The dashed red line is the true regression function.
The blue dots are the observed noisy data.
The estimator smooths the data, assigning more weight to points close to each evaluation point based on the Gaussian kernel.
# Priestley–Chao Estimator
priestley_chao <-
function(x_eval, x, y, h, kernel = gaussian_kernel) {
sapply(x_eval, function(x0) {
weights <- kernel((x0 - x[-length(x)]) / h) * diff(x)
sum(weights * y[-length(y)]) / h
})
}
# Apply Priestley–Chao Estimator
h_pc <- 0.5
pc_estimate <- priestley_chao(x_grid, x, y, h_pc)

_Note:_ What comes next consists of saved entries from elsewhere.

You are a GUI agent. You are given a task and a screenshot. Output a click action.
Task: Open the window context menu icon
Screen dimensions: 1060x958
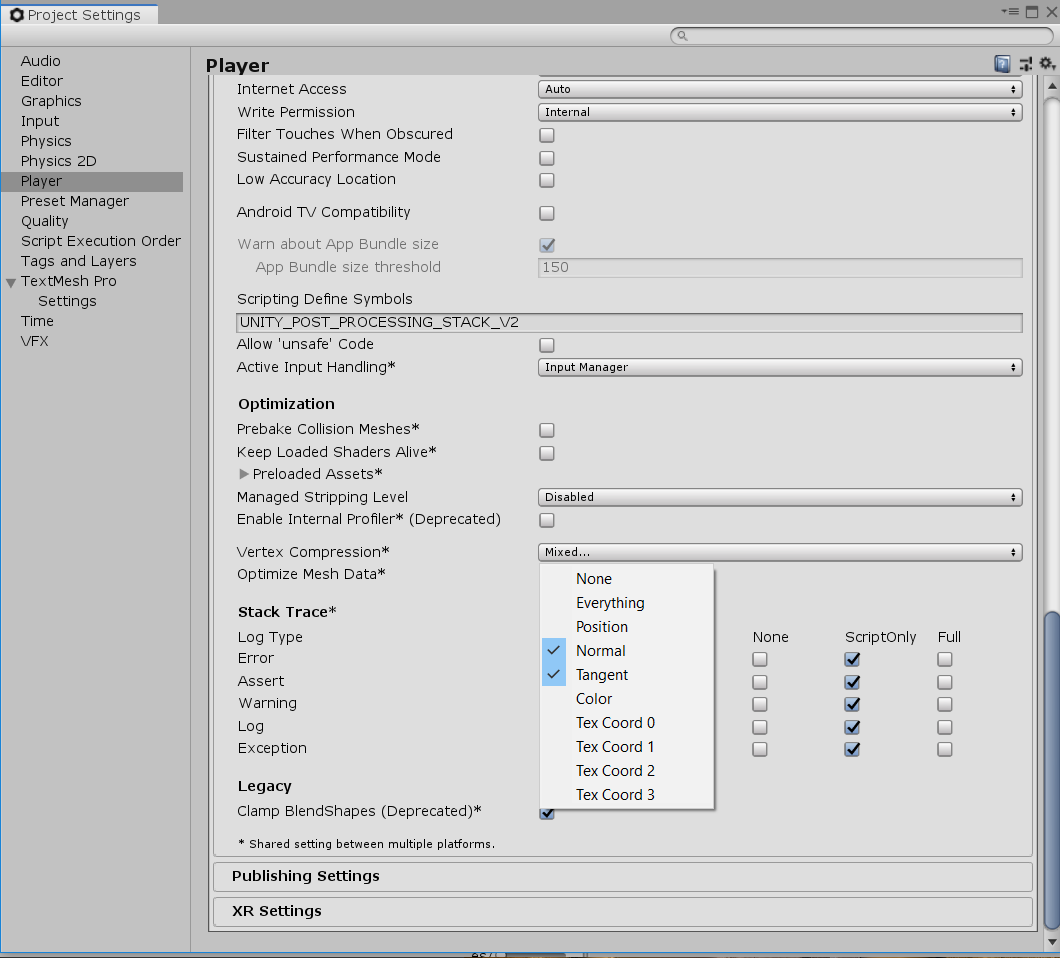click(1010, 12)
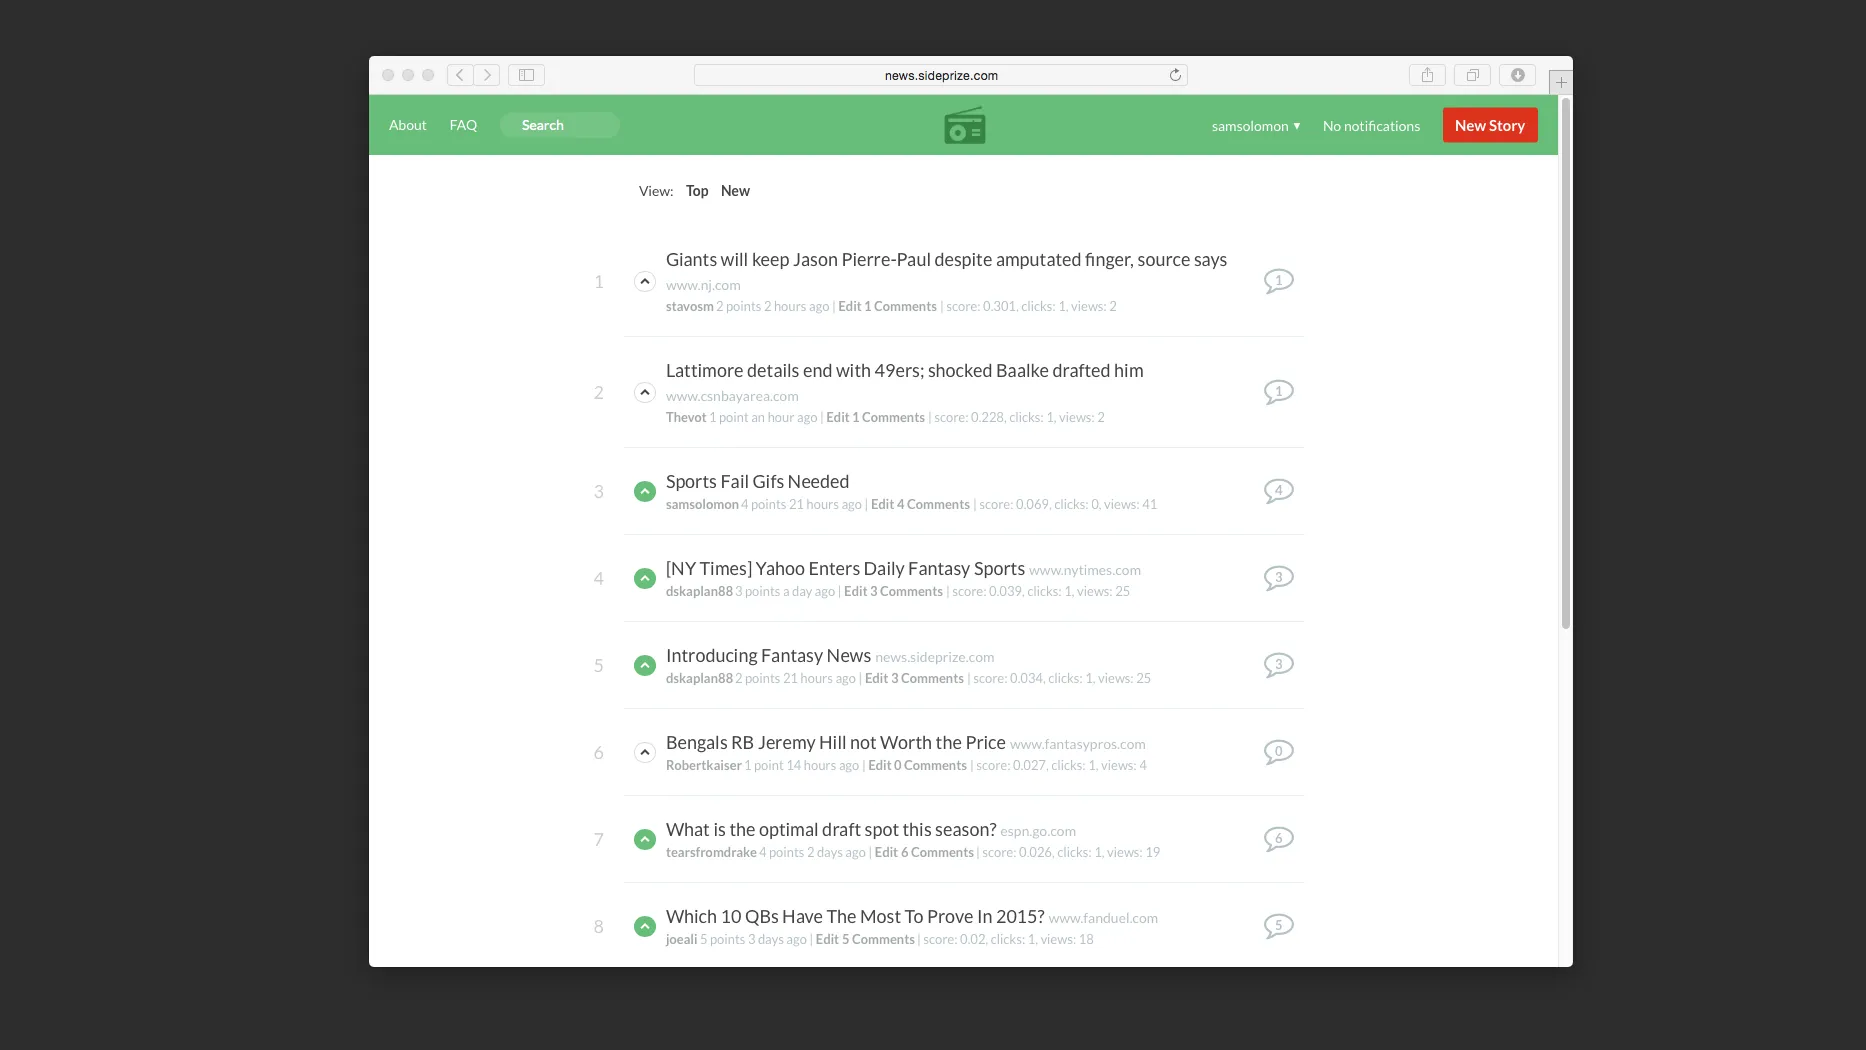
Task: Remove upvote from Sports Fail Gifs Needed
Action: click(x=645, y=492)
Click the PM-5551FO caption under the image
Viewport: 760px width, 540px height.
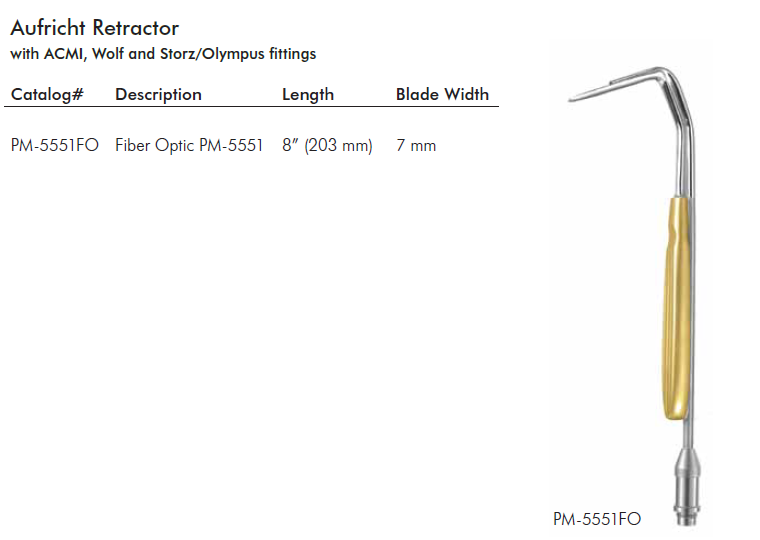click(597, 519)

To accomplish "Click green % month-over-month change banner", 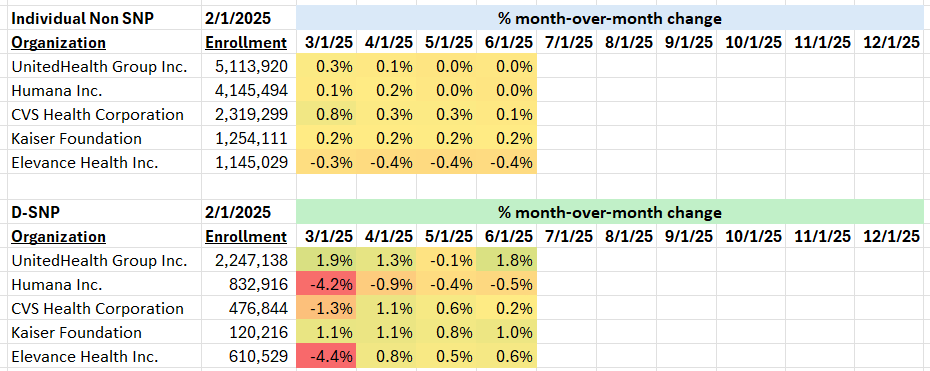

# Plot Priestley–Chao Estimate
ggplot() +
geom_point(aes(x, y), color = "darkblue", alpha = 0.6) +
geom_line(aes(x_grid, pc_estimate),
color = "orange",
size = 1.2) +
geom_line(aes(x_grid, true_function(x_grid)),
color = "red",
linetype = "dashed") +
labs(
title = "Priestley–Chao Kernel Estimator",
subtitle = paste("Bandwidth (h) =", h_pc),
x = "x",
y = "Estimated m(x)"
) +
theme_minimal()
The orange curve is the Priestley–Chao estimate.
This estimator incorporates the spacing between consecutive data points (
diff(x)
), making it more sensitive to non-uniform data spacing.It performs similarly to Nadaraya–Watson when data are evenly spaced.
# Gasser–Müller Estimator
gasser_mueller <-
function(x_eval, x, y, h, cdf_kernel = gaussian_cdf_kernel) {
sapply(x_eval, function(x0) {
weights <-
(cdf_kernel((x0 - x[-length(x)]) / h) - cdf_kernel((x0 - x[-1]) / h))
sum(weights * y[-length(y)]) / h
})
}
# Apply Gasser–Müller Estimator
h_gm <- 0.5
gm_estimate <- gasser_mueller(x_grid, x, y, h_gm)
# Plot Gasser–Müller Estimate
ggplot() +
geom_point(aes(x, y), color = "darkblue", alpha = 0.6) +
geom_line(aes(x_grid, gm_estimate),
color = "purple",
size = 1.2) +
geom_line(aes(x_grid, true_function(x_grid)),
color = "red",
linetype = "dashed") +
labs(
title = "Gasser–Müller Kernel Estimator",
subtitle = paste("Bandwidth (h) =", h_gm),
x = "x",
y = "Estimated m(x)"
) +
theme_minimal()
The purple curve is the Gasser–Müller estimate.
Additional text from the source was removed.